Cerca de 56% das empresas reconhecem que a Comunicação Interna teve uma grande importância durante a pandemia e 68% afirmam ter mudado a forma como comunicam com os seus colaboradores. Esta percentagem revela-se superior nas empresas com mais de 150 colaboradores, sendo que 72% afirmam ter alterado, pelo menos parcialmente, a sua Comunicação Interna. A conclusão é do mais recente estudo da Mercer Portugal – “Communicate to Thrive” –, o primeiro estudo sobre Comunicação Interna aplicado à realidade nacional.
As principais mudanças verificam-se no modelo de trabalho implementado, com 75% das empresas a afirmarem ter adoptado o modelo híbrido. Ao nível da comunicação, as principais mudanças apontadas são uma maior consciencialização para temas como o trabalho híbrido, a literacia digital, o bem-estar, entre outros (68%), um aumento de canais de comunicação (58%), um aumento da comunicação inter e intra-equipas (46%) e uma maior frequência na comunicação da direcção com todos os colaboradores (40%).
Em linha com estes dados, o estudo revela uma crescente digitalização da Comunicação Interna. O e-mail é o canal de comunicação a que as empresas mais recorrem, sendo a rapidez e facto de ser utilizado por todos os colaboradores os principais motivos que justificam esta preferência. A intranet é mencionada em segundo lugar, tendo a segurança enquanto factor predominante. Seguem-se as plataformas digitais, as quais têm um destaque particular nas empresas com menos de 1000 colaboradores, sobretudo devido à sua eficácia. Seguem-se a newsletter e os manuais de acolhimento.
Os dados revelam que as empresas em Portugal têm ainda um longo caminho a percorrer, sendo que em 54% das empresas a Comunicação Interna é uma responsabilidade dividida entre as equipas de Comunicação, Marketing e Pessoas. Exigindo uma coordenação permanente entre estas equipas, esta divisão poderá representar alguns desafios de ownership e accountability.
Quando questionadas acerca dos objectivos que pretendem alcançar ao apostar na Comunicação Interna, as empresas destacam o aumento do sentimento de pertença e do trabalho com propósito e engagement, bem como a melhoria da experiência do colaborador. Neste sentido, o estudo destaca enquanto principal desafio da Comunicação Interna o estabelecimento de um vínculo emocional com os colaboradores e a sua mobilização para a acção.
Perante os resultados, o estudo apresenta algumas recomendações. Primeiramente, as empresas devem integrar a Comunicação Interna na sua estratégia de comunicação global. É importante compreender que a Comunicação Interna não é apenas um assunto de quem o trabalha, mas sim um tema que impacta os diferentes stakeholders de uma empresa, daí a importância de ser trabalhado de uma forma integrada.
Por sua vez, é essencial apostar numa comunicação mais humana e à imagem dos diferentes grupos de colaboradores. Uma estratégia de comunicação mais humana e centrada nas pessoas ajuda as empresas a construírem relações mais fortes.
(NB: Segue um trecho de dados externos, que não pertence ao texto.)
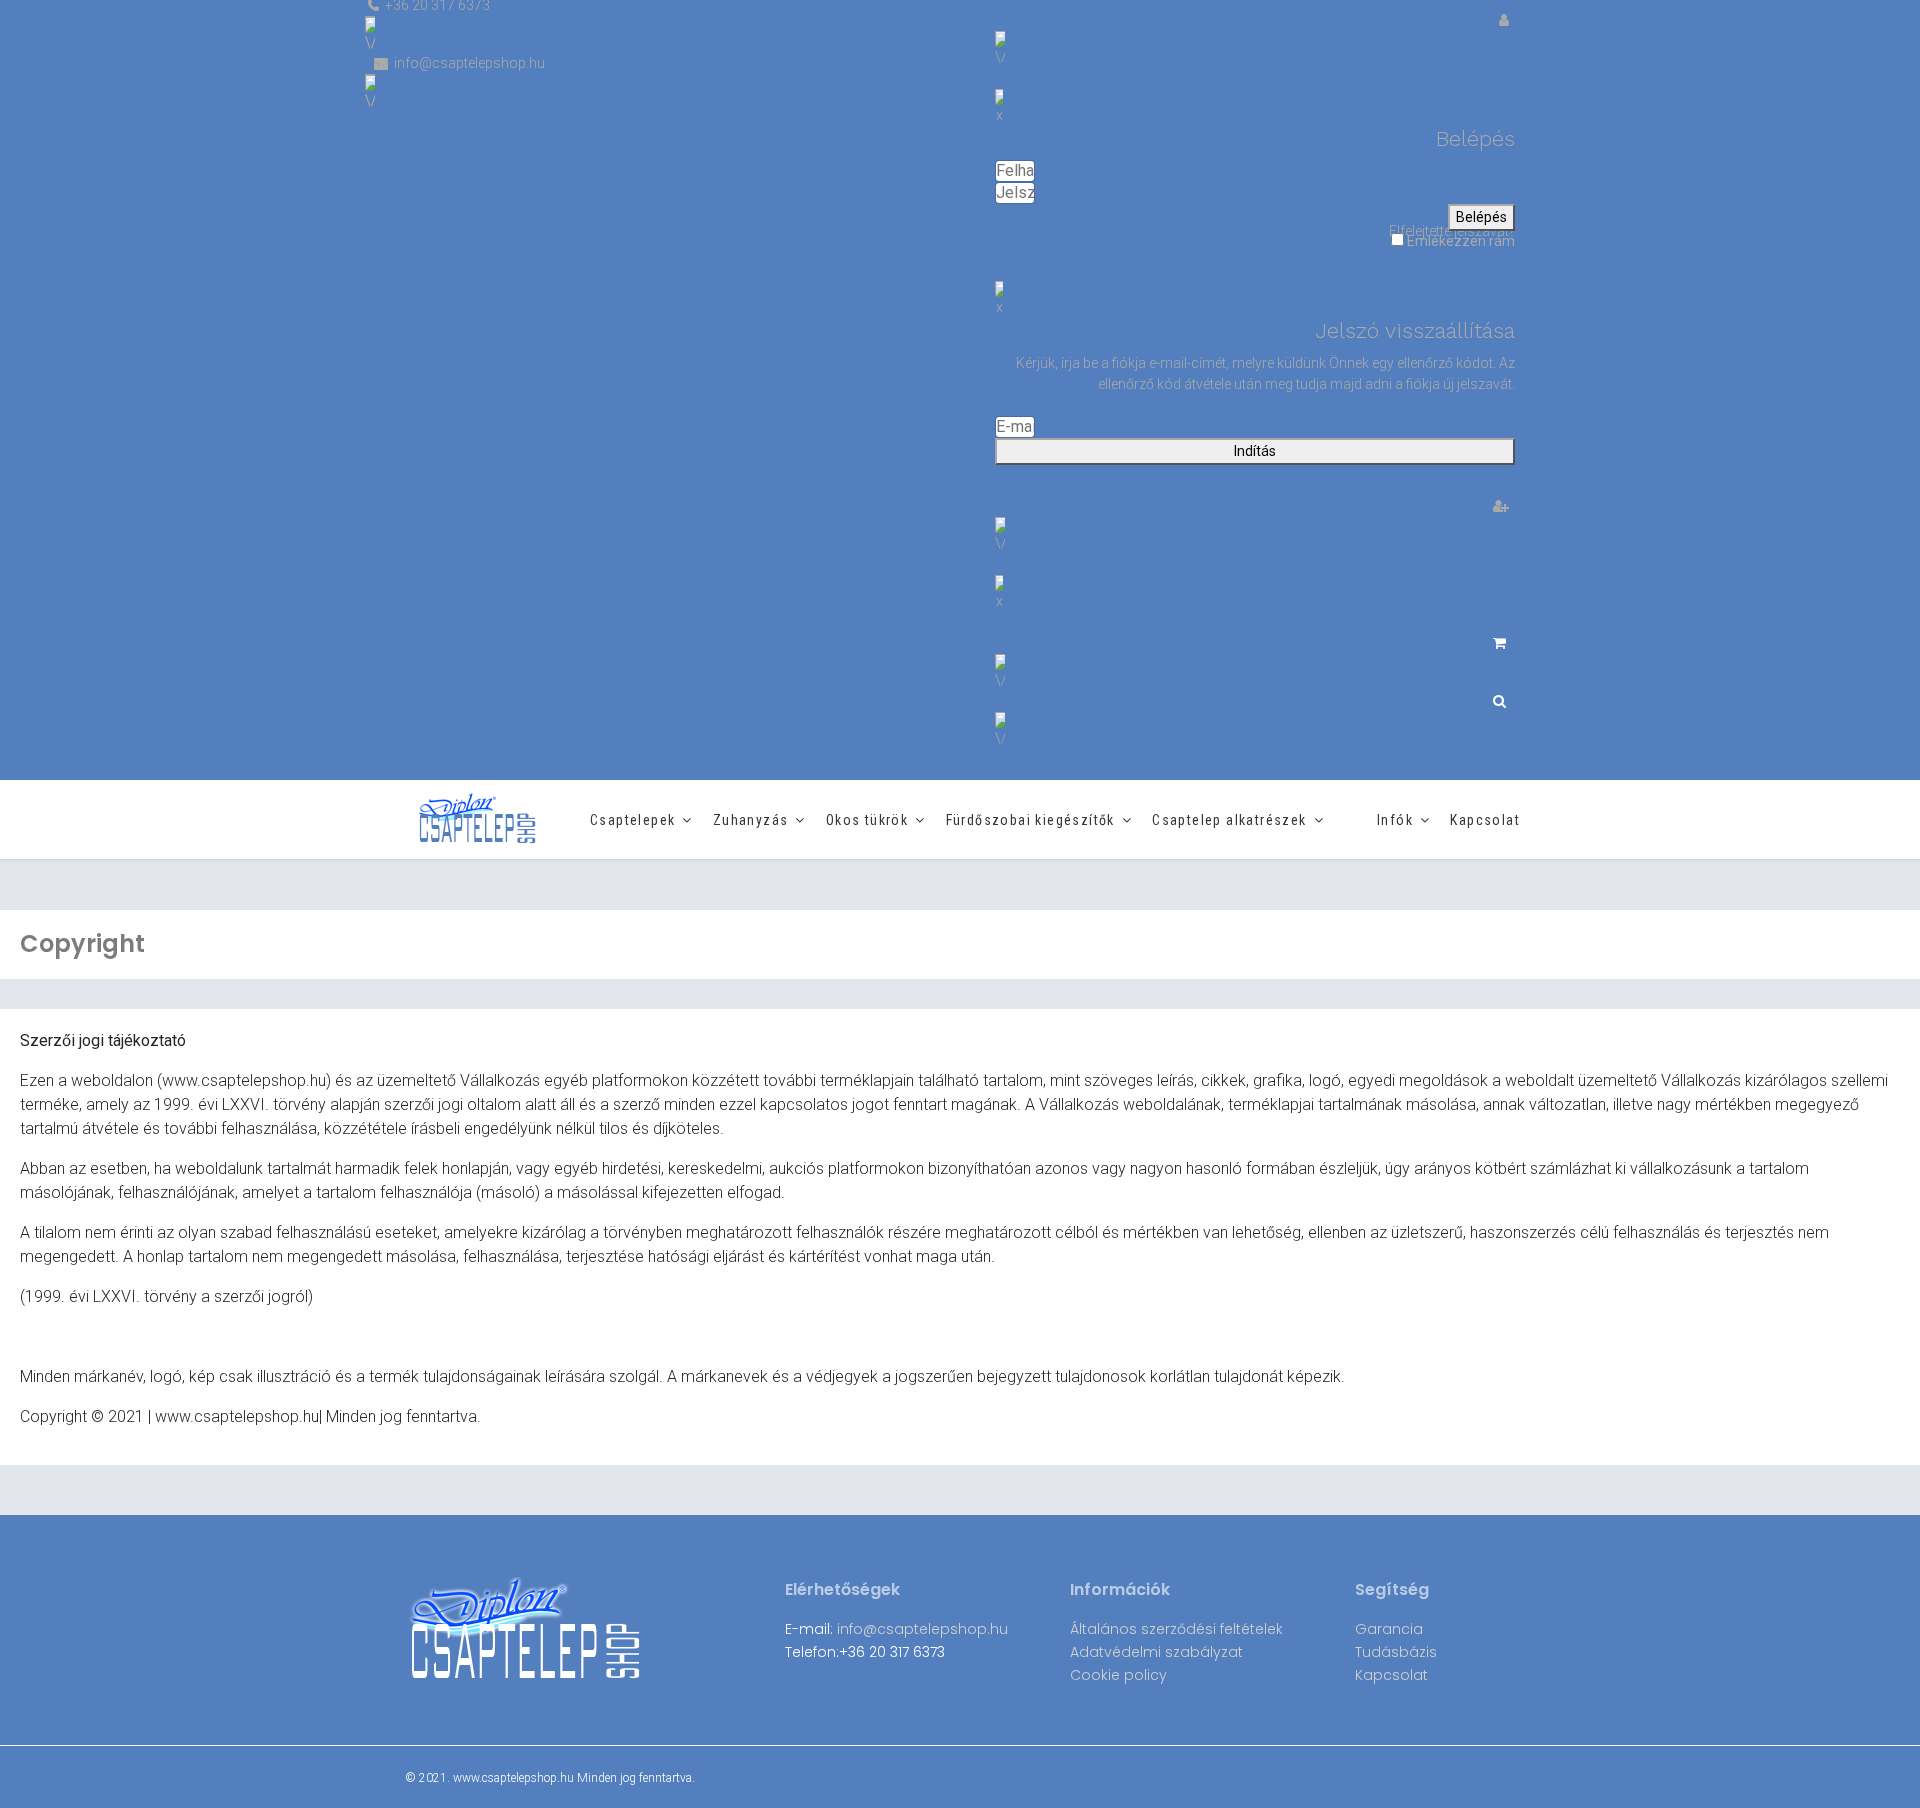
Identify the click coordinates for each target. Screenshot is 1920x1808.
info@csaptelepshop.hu (922, 1629)
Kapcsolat (1485, 820)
Para isso, é essencial targetizar a comunicação aos diversos públicos-alvo e capacitar as lideranças, que assumem um papel central no envolvimento dos colaboradores.
A Comunicação Interna actua enquanto enabler da estratégia da empresa, nomeadamente em processos de mudança. Quando os colaboradores compreendem o que é esperado de si e o porquê da mudança que se pretende implementar, verifica-se um maior compromisso.
Este estudo mostra que somente uma em cada dez empresas multinacionais disponibilizam formações de comunicação de carácter obrigatório para as suas lideranças. Sendo que, em Portugal, 44% das empresas não disponibilizam qualquer formação em comunicação aos seus colaboradores, o que poderá representar um obstáculo à eficácia da Comunicação Interna. Torna-se, assim, crucial formar e disponibilizar recursos para que os colaboradores desenvolvam competências como a escuta activa, empatia e comunicação com impacto, de forma a envolver, motivar e alinhar as equipas.
O estudo inquiriu mais de 70 organizações presentes em Portugal, de sectores distintos, como indústria, saúde, serviços, retalho, turismo, energia ou tecnologia, na sua maioria com até 5000 colaboradores, 55% das quais multinacionais. Nota para o facto de, no período pós-pandemia, nenhuma das organizações inquiridas ter adoptado uma política 100% remota e 28% ainda têm uma política presencial obrigatória.